Uso do mel para fins medicinais

O mel é um alimento natural produzido pelas abelhas, a partir do néctar recolhido de flores, e processado pelas enzimas digestivas invertase e glicose oxidase destes insetos, sendo posteriormente armazenado em favos nas colmeias. Este possui e proporciona propriedades nutritivas e terapêuticas para os seus consumidores e os primeiros registos do seu uso encontram-se datados no ano de 5.500 A.C..
Quanto às propriedades terapêuticas do mel, existem inúmeros estudos que demonstraram as propriedades antimicrobianas, antivirais, antifúngicas, anticancerígenas e antidiabéticas do mesmo.
O mel é capaz de esterilizar feridas, estimular o crescimento do tecido, reduzir edemas e estimular a formação de cicatrizes, sendo que pode ser utilizado para feridas simples, queimaduras, úlceras de origem diabéticas e úlceras de pressão.
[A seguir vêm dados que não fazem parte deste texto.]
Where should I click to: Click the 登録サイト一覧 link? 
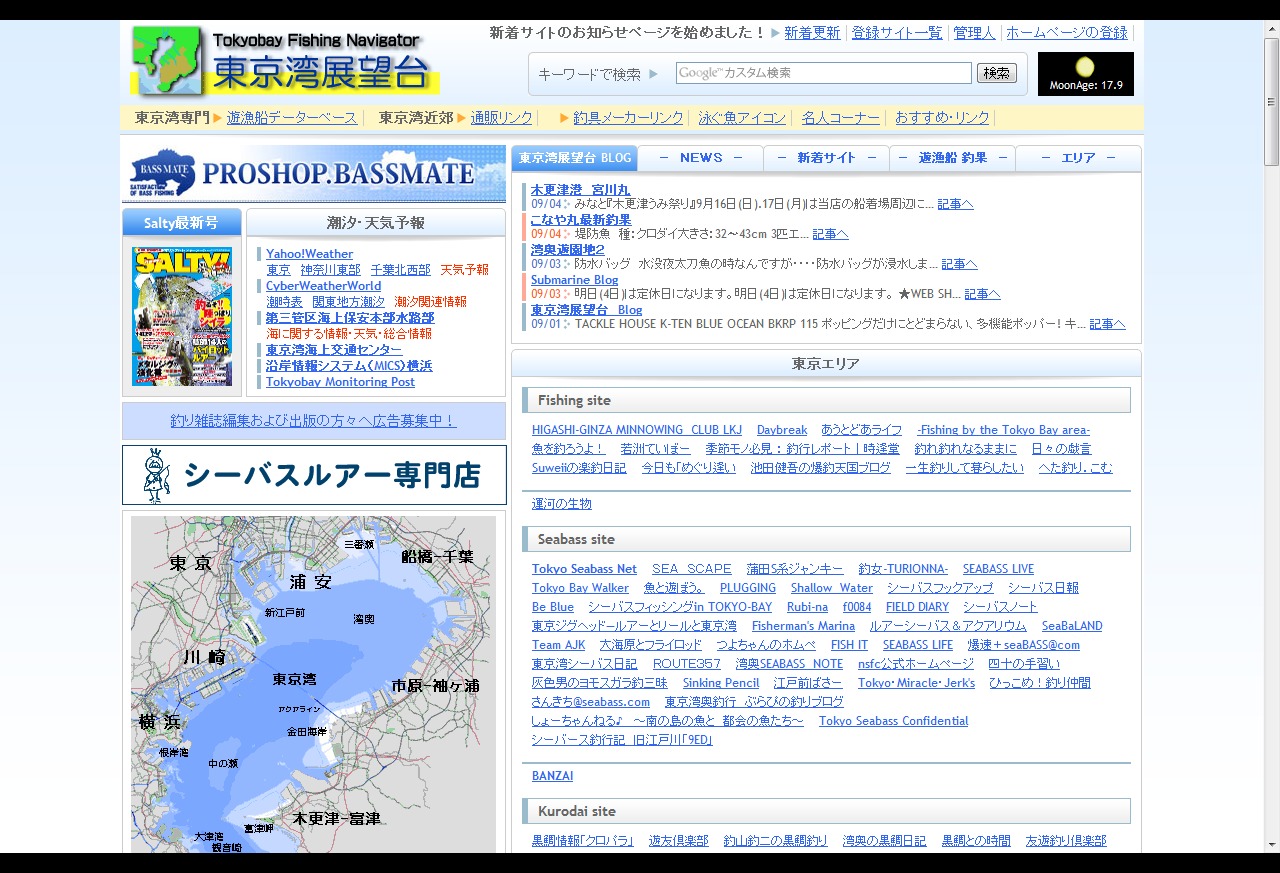point(896,33)
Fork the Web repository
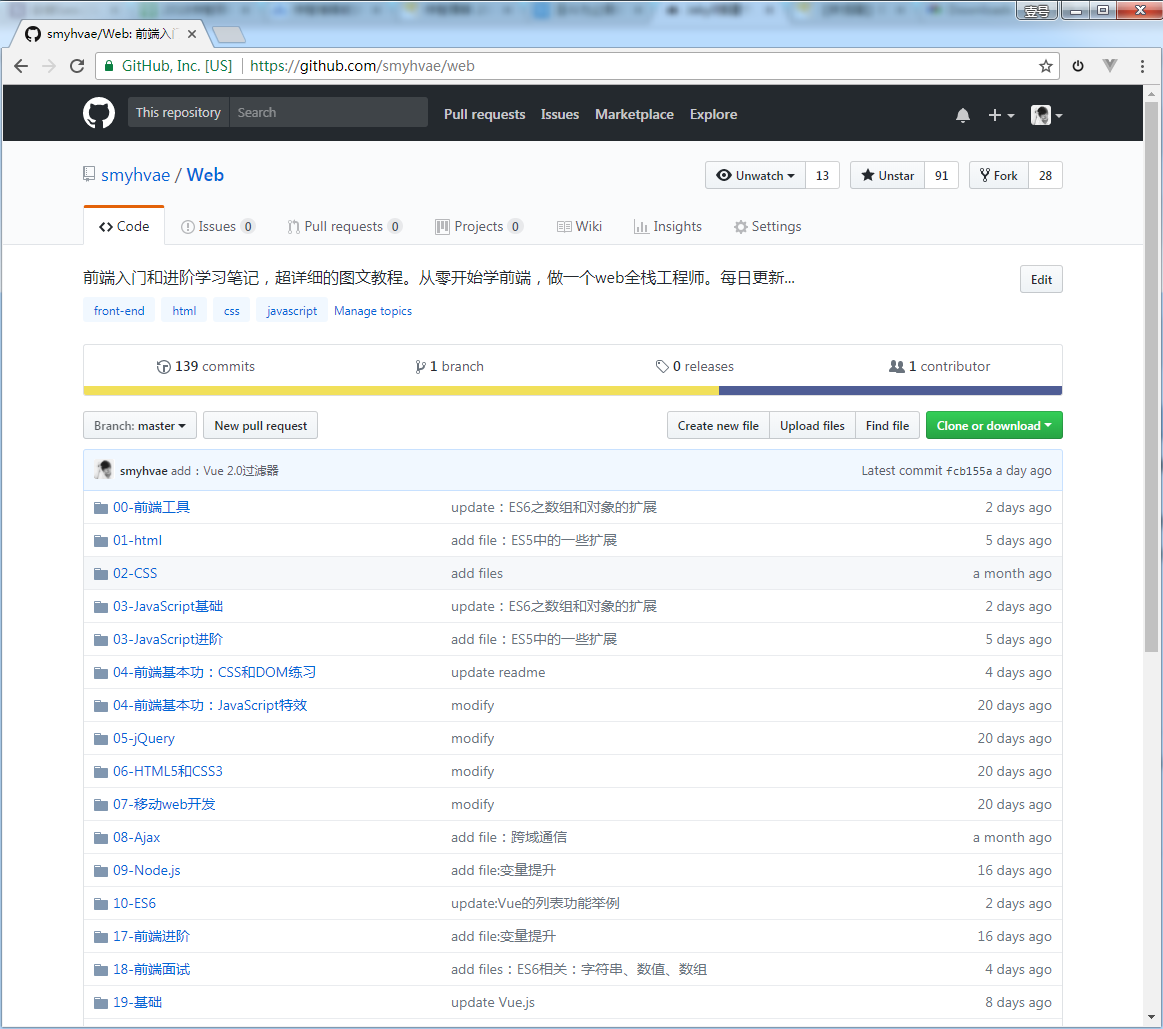1163x1029 pixels. tap(999, 176)
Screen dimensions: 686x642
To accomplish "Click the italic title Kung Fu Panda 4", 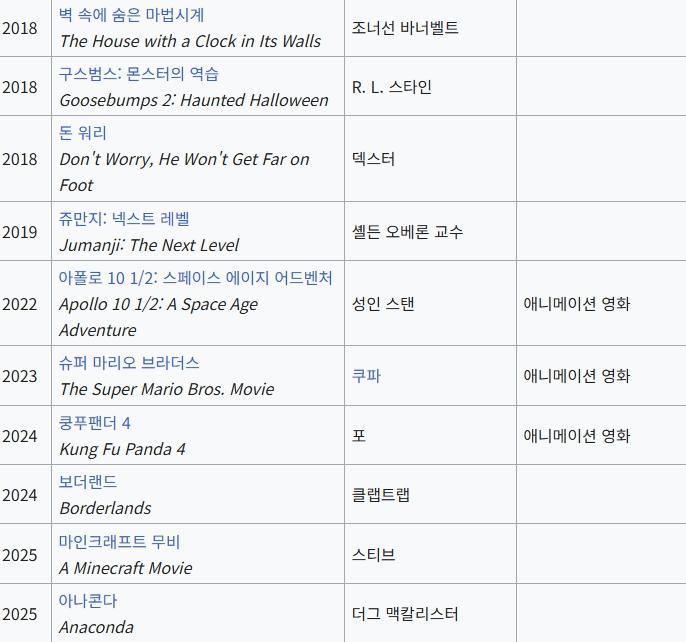I will [x=122, y=449].
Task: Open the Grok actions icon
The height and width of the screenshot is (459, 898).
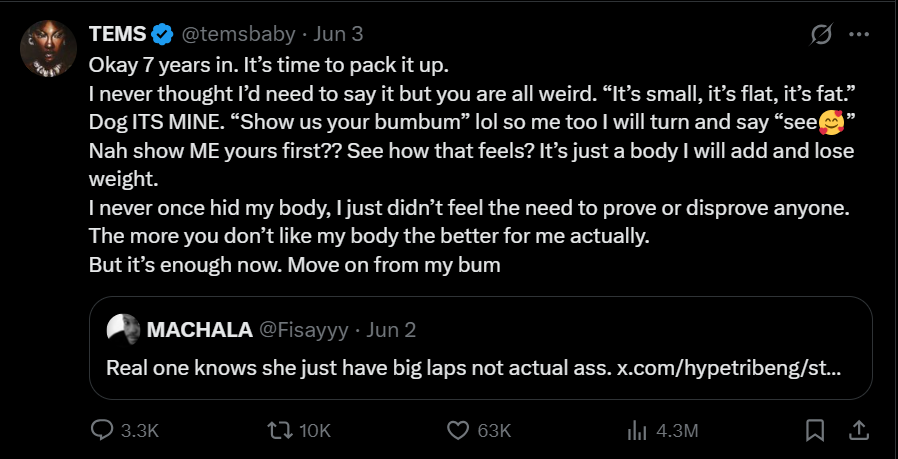Action: tap(820, 34)
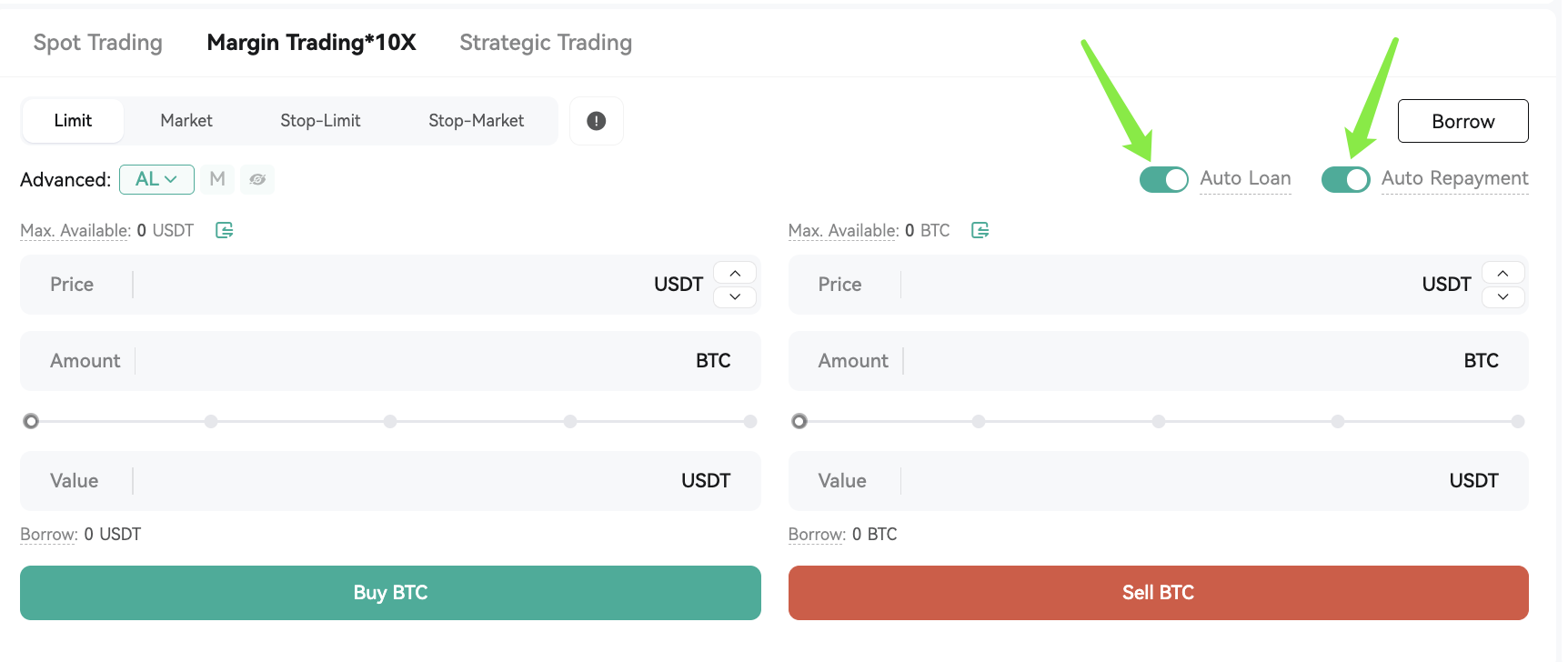Disable the Auto Loan toggle

[x=1163, y=179]
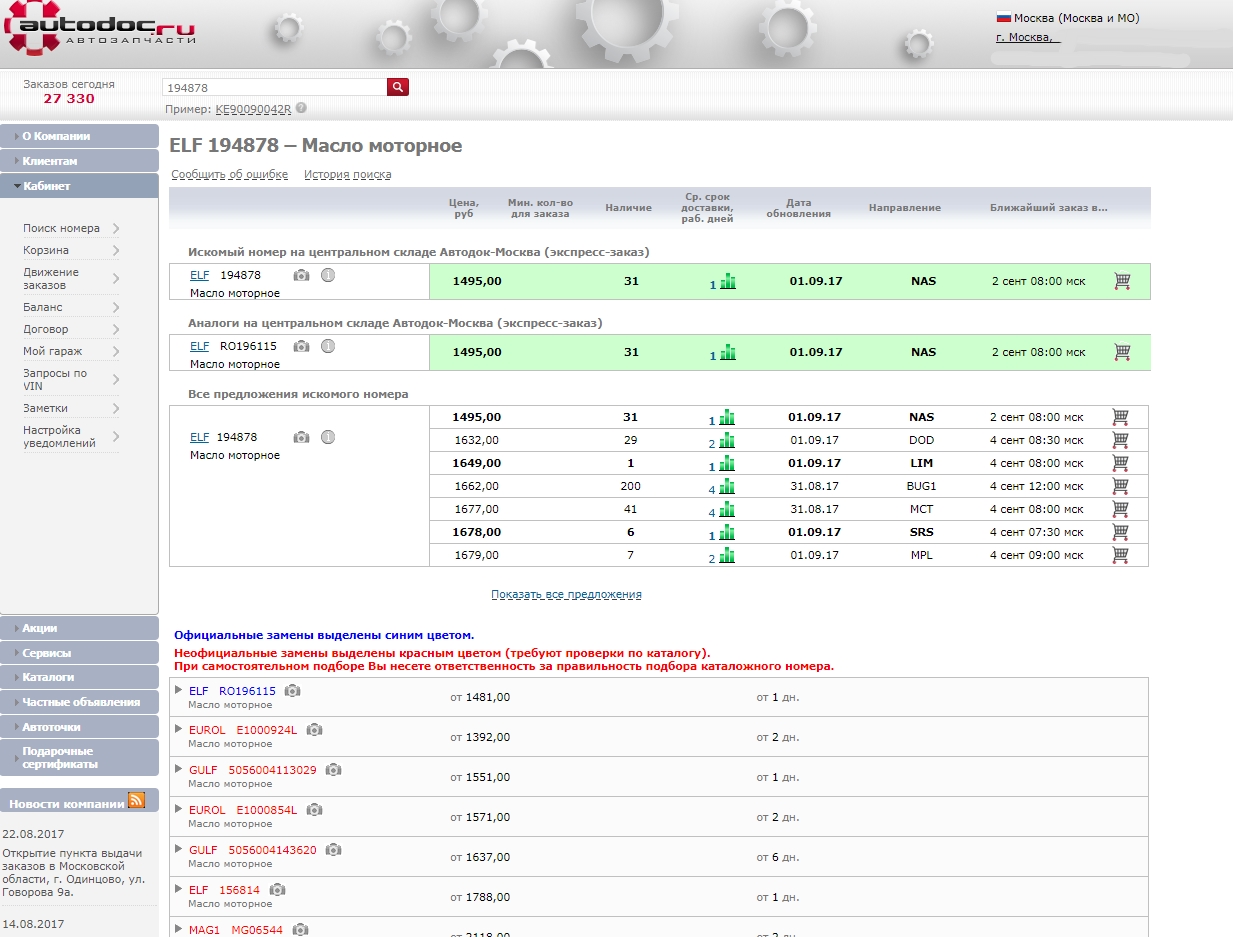Click the autodoc.ru logo
Viewport: 1233px width, 937px height.
coord(100,30)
Os potenciais efeitos do mel na luta contra o cancro têm sido investigados em termos de prevenção, progressão e tratamento. Os seus efeitos antitumorais são geralmente atribuídos a diferentes mecanismos fisiológicos, como a indução de apoptose, paragem do ciclo celular, modulação do stresse oxidativo, diminuição da inflamação, indução da permeabilização da membrana externa mitocondrial (MOMP) e a inibição da angiogénese.